- _What is being asked_: From the data below, return the exact lines starting at the line containing "Open the View menu" and ending at the line containing "Image resolution: width=2576", both included, and nothing else.

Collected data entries
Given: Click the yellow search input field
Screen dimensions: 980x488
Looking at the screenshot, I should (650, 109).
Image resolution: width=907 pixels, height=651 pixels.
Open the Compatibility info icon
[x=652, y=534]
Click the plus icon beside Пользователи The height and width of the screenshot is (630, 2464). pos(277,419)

--

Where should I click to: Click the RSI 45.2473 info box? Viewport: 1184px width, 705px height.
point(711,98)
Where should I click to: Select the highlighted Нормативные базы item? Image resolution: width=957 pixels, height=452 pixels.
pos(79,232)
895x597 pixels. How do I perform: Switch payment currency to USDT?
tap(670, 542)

* * *

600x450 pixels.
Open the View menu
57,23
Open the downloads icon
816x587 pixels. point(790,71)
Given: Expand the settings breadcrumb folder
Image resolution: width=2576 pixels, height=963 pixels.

- _Answer box_:
Open the View menu
57,23
Open the downloads icon
816x587 pixels. point(790,71)
Given: Expand the settings breadcrumb folder
Image resolution: width=2576 pixels, height=963 pixels.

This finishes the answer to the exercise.